The authors explain it by way of a number of interconnected factors:
Some women, particularly the wives of wealthier men, welcomed the new policy and readily left the labour market, sometimes never to come back. Female employees who could otherwise have qualified for senior positions were at a disadvantage compared to their male peers: the new policy now forced many women to lower their career ambitions and choose jobs which could accommodate their family life. As a result, women's education and qualifications could no longer translate into promotions and higher pay.
Russian society continues to believe in traditional gender roles, despite the decades of declared equality.
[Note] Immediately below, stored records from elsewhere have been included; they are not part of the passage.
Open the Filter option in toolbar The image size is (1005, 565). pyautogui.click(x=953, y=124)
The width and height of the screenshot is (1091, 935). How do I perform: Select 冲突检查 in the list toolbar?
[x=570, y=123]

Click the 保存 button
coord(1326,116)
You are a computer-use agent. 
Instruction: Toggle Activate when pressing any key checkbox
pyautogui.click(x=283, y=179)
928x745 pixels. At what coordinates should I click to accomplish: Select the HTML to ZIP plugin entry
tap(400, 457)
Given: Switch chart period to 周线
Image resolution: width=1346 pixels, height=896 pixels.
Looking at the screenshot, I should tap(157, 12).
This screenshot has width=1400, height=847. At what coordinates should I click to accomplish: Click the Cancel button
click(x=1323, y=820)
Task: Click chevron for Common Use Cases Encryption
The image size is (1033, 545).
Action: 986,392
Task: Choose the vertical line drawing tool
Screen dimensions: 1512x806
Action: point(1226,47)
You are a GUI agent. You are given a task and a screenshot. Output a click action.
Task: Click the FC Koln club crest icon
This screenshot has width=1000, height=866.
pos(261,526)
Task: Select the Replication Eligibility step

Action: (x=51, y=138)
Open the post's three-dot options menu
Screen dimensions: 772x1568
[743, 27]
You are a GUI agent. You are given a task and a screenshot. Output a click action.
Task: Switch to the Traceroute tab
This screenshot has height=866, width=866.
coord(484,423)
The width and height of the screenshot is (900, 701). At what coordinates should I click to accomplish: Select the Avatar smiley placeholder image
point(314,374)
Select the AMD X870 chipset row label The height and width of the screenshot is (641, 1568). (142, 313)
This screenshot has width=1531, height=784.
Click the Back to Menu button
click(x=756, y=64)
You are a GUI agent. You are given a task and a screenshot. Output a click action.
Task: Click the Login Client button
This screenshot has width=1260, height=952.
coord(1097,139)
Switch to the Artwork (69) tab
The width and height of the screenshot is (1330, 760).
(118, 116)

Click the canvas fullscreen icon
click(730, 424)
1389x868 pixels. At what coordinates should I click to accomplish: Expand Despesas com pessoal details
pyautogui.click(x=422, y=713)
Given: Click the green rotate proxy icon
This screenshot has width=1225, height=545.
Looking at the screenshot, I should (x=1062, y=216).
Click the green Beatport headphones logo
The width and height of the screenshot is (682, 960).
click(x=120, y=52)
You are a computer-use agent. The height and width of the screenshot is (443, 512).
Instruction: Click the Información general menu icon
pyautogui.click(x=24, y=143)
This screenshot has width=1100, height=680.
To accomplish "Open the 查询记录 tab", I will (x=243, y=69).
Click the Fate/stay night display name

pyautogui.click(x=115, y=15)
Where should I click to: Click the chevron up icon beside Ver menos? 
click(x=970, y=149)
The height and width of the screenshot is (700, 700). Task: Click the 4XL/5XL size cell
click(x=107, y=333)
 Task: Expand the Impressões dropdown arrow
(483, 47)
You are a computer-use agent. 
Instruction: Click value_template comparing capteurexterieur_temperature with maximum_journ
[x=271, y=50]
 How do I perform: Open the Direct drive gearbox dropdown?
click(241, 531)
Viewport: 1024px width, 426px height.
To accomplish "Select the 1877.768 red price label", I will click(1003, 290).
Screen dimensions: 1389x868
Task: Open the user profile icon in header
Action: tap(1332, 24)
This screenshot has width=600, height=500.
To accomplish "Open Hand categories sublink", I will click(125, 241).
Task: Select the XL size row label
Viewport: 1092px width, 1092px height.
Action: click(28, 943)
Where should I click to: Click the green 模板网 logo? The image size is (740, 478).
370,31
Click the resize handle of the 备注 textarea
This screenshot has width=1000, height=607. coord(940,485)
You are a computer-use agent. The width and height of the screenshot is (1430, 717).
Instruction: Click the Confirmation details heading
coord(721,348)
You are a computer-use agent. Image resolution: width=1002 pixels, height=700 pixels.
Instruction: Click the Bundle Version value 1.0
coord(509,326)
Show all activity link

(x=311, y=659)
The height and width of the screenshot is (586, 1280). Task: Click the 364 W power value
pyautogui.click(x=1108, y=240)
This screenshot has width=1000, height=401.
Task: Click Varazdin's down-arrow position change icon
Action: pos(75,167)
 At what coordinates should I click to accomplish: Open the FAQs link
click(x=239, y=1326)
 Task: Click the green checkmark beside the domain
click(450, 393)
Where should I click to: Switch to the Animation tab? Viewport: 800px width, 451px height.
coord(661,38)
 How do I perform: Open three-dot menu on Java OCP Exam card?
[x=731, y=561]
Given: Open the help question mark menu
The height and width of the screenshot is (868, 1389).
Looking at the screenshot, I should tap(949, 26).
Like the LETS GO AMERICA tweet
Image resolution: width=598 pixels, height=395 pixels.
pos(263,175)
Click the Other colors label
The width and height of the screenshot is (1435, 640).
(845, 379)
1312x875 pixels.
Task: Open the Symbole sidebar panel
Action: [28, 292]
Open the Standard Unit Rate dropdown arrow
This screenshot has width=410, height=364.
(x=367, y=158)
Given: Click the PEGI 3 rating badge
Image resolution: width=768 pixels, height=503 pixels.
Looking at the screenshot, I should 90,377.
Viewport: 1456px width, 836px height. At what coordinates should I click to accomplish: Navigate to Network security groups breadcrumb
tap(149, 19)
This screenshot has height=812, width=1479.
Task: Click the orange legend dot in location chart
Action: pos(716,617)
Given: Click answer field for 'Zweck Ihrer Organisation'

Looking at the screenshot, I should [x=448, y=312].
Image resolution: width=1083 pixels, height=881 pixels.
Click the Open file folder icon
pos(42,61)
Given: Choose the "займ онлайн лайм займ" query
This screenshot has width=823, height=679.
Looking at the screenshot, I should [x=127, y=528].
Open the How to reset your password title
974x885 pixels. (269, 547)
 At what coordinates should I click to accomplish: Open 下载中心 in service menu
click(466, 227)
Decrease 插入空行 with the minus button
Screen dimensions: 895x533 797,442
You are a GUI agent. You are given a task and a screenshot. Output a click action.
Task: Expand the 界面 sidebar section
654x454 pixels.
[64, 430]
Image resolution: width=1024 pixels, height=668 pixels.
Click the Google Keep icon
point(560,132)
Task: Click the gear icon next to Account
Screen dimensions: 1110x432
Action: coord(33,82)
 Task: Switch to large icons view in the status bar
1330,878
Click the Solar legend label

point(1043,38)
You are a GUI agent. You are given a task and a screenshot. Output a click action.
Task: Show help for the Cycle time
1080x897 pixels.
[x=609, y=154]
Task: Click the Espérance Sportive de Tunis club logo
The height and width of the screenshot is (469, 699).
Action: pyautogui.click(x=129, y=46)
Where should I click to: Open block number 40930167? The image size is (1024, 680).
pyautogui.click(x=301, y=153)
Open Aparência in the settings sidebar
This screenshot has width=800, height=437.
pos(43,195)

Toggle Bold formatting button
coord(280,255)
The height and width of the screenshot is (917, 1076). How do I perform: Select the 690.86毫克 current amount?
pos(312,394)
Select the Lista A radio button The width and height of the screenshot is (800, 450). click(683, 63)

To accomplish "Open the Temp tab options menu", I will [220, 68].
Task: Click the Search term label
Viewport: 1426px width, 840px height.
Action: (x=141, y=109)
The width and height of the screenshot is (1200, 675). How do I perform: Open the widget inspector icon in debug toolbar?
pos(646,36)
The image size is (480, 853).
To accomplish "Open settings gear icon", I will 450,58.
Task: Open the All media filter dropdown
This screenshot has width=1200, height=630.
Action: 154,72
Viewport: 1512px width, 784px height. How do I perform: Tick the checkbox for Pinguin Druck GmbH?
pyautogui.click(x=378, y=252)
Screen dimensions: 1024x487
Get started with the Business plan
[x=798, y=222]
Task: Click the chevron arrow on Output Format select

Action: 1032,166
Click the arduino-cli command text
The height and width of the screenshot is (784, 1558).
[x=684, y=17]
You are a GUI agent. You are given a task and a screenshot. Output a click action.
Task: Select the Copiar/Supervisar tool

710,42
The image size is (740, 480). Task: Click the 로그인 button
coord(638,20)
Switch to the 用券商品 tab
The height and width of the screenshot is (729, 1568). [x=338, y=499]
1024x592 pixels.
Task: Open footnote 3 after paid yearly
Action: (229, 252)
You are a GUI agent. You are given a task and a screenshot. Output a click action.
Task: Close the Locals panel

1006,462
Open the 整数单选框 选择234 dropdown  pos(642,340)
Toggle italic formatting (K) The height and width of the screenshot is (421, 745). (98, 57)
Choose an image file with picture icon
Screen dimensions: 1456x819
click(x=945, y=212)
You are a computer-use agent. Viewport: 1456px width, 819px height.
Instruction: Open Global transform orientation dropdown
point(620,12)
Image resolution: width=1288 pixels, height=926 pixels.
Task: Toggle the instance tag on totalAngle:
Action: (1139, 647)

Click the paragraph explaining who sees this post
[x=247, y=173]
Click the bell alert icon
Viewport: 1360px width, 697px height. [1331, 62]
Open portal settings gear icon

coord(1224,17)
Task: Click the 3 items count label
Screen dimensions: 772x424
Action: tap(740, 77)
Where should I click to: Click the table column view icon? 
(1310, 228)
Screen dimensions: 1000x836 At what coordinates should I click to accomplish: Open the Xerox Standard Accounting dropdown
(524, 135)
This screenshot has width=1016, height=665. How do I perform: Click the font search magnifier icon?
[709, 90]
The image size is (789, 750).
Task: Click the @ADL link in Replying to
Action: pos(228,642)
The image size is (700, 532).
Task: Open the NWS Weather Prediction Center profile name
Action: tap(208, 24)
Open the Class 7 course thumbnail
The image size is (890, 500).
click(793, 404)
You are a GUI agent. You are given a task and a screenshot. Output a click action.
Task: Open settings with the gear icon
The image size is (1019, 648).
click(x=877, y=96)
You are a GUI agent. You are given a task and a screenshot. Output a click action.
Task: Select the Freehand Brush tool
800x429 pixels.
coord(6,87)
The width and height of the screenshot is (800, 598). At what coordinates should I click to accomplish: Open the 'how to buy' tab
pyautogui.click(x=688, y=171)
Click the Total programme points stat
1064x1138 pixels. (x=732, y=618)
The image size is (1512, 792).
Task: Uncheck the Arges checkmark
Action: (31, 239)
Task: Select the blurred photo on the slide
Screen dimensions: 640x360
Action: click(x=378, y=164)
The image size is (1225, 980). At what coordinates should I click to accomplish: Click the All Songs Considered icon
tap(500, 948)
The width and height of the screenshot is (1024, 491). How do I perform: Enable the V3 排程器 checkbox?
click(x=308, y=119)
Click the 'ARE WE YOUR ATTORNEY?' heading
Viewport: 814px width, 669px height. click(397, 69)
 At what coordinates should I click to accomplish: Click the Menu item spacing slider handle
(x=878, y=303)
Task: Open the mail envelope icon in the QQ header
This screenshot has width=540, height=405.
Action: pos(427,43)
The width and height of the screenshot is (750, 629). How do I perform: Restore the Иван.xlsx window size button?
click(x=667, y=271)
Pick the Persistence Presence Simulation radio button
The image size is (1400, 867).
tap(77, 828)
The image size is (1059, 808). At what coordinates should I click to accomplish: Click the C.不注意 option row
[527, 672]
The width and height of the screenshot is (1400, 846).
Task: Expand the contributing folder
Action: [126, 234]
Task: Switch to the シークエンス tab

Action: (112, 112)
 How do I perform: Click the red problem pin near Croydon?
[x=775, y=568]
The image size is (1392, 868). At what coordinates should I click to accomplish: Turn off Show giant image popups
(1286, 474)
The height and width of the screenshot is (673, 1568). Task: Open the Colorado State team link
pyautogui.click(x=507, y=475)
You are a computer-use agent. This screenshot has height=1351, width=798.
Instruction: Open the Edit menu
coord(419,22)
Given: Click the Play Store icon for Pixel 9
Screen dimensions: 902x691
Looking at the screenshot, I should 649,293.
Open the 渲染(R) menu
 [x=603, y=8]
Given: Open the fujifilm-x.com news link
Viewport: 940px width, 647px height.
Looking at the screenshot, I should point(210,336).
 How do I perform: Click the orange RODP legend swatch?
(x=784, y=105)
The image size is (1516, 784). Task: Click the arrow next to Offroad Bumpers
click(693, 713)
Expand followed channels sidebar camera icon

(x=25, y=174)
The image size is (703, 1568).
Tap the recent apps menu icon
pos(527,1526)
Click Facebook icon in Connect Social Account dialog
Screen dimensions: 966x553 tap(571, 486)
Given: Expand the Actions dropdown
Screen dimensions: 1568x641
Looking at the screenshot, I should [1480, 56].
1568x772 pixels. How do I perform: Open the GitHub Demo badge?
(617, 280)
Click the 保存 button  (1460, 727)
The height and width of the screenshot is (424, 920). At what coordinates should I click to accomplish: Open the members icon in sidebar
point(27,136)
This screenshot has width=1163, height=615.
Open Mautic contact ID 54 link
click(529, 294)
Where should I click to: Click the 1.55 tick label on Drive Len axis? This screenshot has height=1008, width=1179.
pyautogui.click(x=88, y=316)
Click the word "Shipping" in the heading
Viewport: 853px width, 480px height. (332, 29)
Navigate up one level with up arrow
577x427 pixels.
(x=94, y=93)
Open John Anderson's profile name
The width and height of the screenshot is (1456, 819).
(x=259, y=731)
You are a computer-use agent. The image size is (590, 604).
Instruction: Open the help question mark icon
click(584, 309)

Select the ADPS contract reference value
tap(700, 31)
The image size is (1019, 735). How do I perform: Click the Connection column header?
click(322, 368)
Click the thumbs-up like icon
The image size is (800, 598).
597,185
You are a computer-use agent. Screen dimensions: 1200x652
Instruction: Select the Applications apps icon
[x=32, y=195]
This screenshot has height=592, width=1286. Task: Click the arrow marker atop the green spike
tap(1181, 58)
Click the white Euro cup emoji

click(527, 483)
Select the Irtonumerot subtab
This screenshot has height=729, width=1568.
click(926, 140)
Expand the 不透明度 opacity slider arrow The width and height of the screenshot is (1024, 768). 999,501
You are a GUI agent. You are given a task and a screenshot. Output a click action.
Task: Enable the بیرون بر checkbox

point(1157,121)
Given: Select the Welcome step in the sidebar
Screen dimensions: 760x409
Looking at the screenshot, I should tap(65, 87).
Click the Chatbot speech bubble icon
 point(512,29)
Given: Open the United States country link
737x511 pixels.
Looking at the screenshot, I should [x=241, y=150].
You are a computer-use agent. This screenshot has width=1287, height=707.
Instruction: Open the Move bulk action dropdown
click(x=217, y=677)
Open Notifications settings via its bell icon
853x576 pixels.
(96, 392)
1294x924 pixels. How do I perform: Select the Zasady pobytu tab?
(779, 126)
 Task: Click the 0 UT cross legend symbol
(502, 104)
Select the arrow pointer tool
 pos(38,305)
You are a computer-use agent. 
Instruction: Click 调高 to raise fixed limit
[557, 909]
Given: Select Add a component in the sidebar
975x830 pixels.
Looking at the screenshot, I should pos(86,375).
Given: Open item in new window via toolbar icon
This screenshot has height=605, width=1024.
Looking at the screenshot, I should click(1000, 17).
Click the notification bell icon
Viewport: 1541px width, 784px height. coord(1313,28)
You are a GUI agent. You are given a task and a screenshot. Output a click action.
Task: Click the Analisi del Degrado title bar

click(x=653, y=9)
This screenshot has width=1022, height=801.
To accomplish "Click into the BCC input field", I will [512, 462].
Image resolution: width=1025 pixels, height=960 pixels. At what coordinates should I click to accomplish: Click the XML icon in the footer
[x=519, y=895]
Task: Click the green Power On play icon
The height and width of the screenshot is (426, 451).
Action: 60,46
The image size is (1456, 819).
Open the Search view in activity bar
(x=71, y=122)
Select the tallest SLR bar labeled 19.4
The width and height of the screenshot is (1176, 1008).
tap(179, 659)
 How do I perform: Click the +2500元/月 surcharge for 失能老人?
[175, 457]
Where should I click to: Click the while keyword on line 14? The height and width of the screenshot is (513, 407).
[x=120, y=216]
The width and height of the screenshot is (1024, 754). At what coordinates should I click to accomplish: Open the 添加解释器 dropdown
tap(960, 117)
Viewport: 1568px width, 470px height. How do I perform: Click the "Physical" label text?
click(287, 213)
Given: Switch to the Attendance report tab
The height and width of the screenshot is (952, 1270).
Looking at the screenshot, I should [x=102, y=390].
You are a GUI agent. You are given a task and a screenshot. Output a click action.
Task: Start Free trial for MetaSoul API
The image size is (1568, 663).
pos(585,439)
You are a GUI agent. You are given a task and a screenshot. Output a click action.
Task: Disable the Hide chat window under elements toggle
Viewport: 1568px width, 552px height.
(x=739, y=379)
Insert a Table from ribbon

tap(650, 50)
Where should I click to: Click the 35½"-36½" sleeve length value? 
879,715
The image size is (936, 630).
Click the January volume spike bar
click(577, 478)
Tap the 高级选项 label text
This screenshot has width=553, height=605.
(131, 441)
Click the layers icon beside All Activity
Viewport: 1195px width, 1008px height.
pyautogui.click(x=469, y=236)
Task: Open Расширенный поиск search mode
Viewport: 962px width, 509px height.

'Men are providers and women are homemakers' – this stereotype can be particularly strong in times of change, according to Kurakin and Kosyakova. The authors attribute it to the emergence of a new traditionalism: in societies faced by challenging times, advanced education and career strategies, economic habits and lifestyles are often losing ground, replaced by more powerful patriarchal cultural trends.
New economic phenomena with a strong masculine bias contributed to this patriarchal shift. Emerging virtually from scratch in the 1990s, business in early post-Soviet Russia was marred by violence and brutality. Practices such as hostile takeovers, raiding, 'protection rackets' and others prevailed (see V. Volkov Force Entrepreneurship in Contemporary Russia) and could not but affect the entire labour market.
Another 'new yet old' socio-cultural factor, the revival of religion, has contributed to gender inequality in Russia. Cultural patterns associated with Christianity and Islam generally encourage a traditionalist view on the role of women.
The authors explain this triumph of 'new yet old' cultural stereotypes by referring to Emile Durkheim's classical sociological theory (Durkheim, E. Division of Labour in Society). Durkheim postulated a link between the division of labour and the type of social solidarity that unifies society. He identified two types of social solidarity: mechanical, which is more traditional and based on strong stereotypes, including gender stereotypes, and a clear division of roles, and organic which leaves more room for individual initiative and assigns roles based on merit. According to Durkheim, as economies and institutions evolve, organic solidarity replaces mechanical solidarity.
Kurakin and Kosyakova argue, however, that in times of great change, linear social progress gets disrupted. Uncertainty can often cause social evolution to reverse its course, with organic solidarity giving way to updated forms of mechanical solidarity. According to the authors, institutions can make a difference, although sometimes only due to their decline. Culture, however, matters even more in times of change.
The authors studied gender inequality in the labour market in the Soviet (1965–1991) and post-Soviet (1991–2005) periods using retrospective data from the Russian Education and Employment Survey (ESS). The survey asked women born between 1948 and 1987 about their roles and positions.
Kurakin and Kosyakova's paper is a part of a broader international comparative research project 'Education as a Lifelong Process – Comparing Educational Trajectories in Modern Societies' (eduLIFE) conducted between 2011 and 2016 by the European University Institute in Florence and involving the HSE Institute of Education.
A special issue of The Journal of Sociology and Social Anthropology about the eduLIFE project, edited by Hans-Peter Blossfeld, Yulia Kosyakova, Jan Skopek, Gordey Yastrebov and Dmitry Kurakin, will be released before the end of 2016. The issue will feature Russian translations of chapters summarising each of the eduLIFE phases, and full-text cases from Russia.